▶ _WORK REQUIRED_
Please count the lines below that contain the string "Task", and reply with only that number.

▶ _GIVEN RECORDS_

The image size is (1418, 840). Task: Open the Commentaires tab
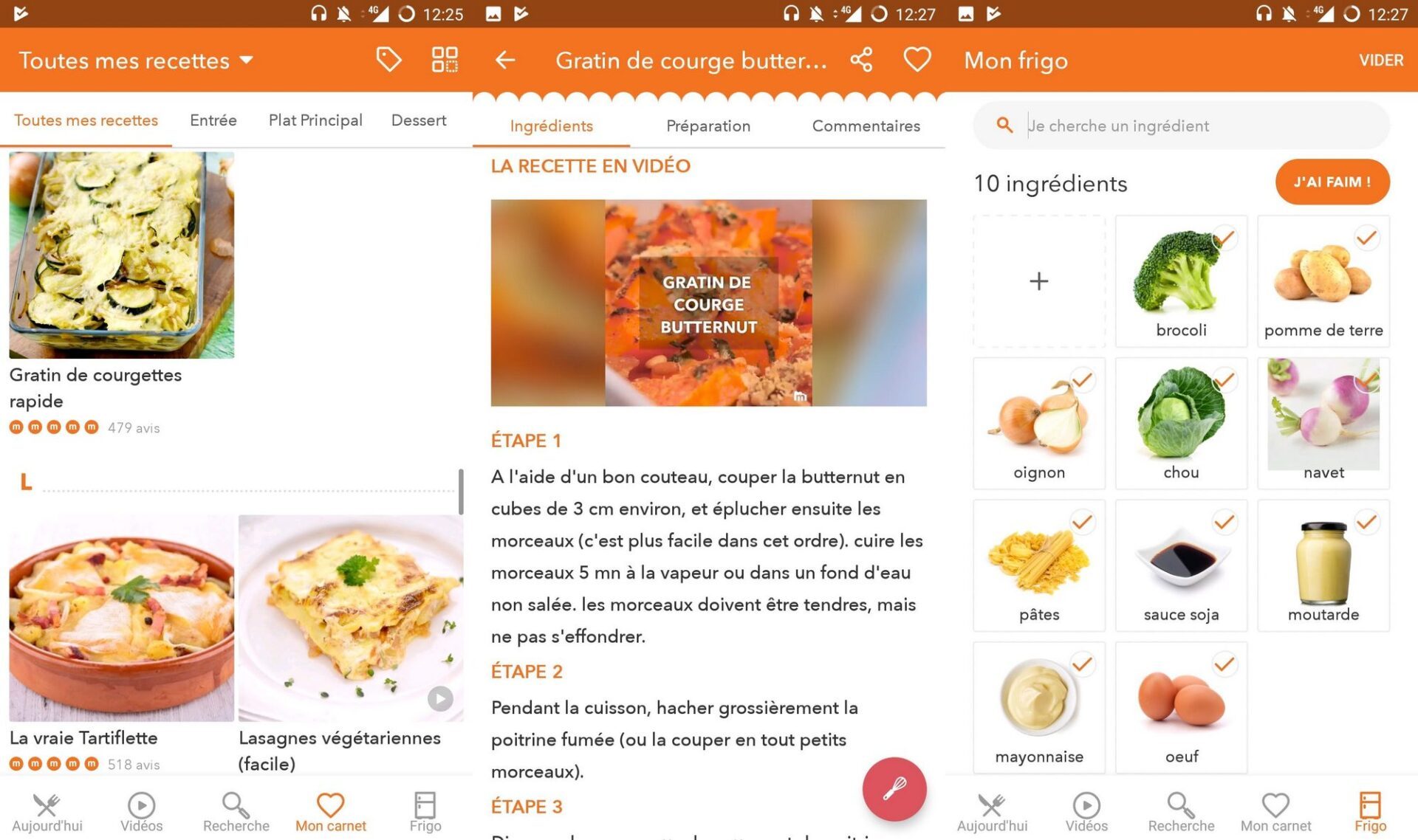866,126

==

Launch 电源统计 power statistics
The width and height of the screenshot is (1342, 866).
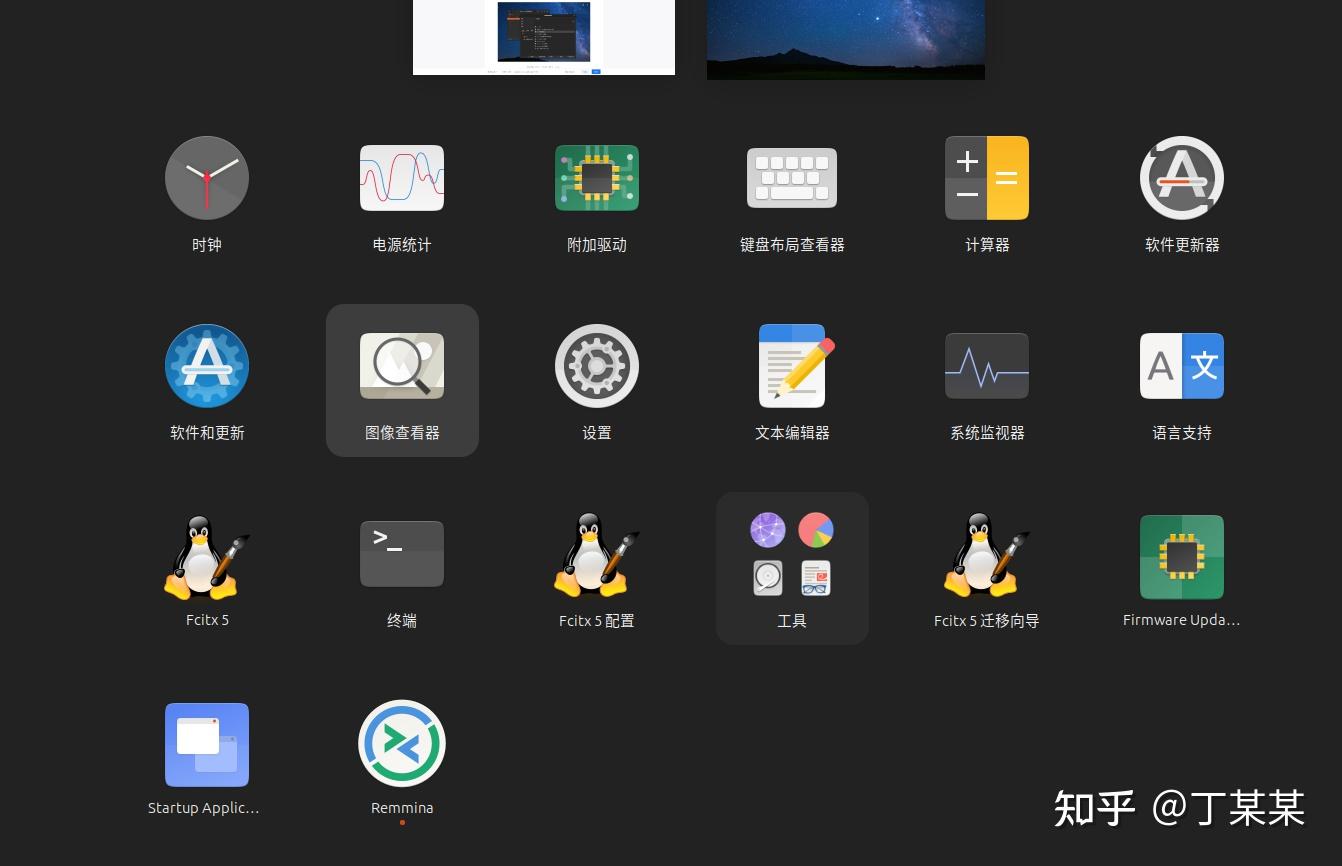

* * *

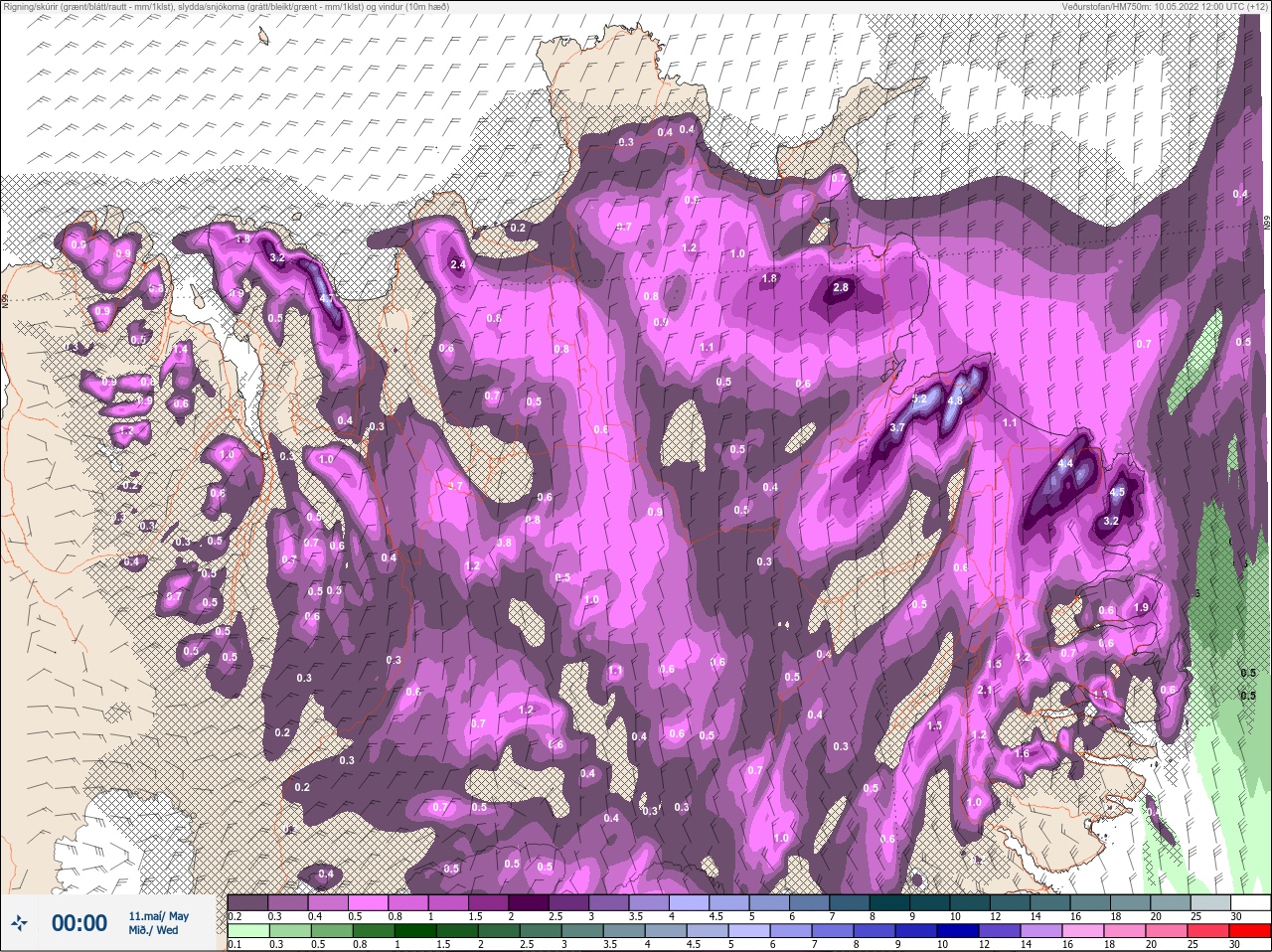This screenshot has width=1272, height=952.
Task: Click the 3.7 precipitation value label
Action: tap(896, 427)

▶ _OUTPUT_
2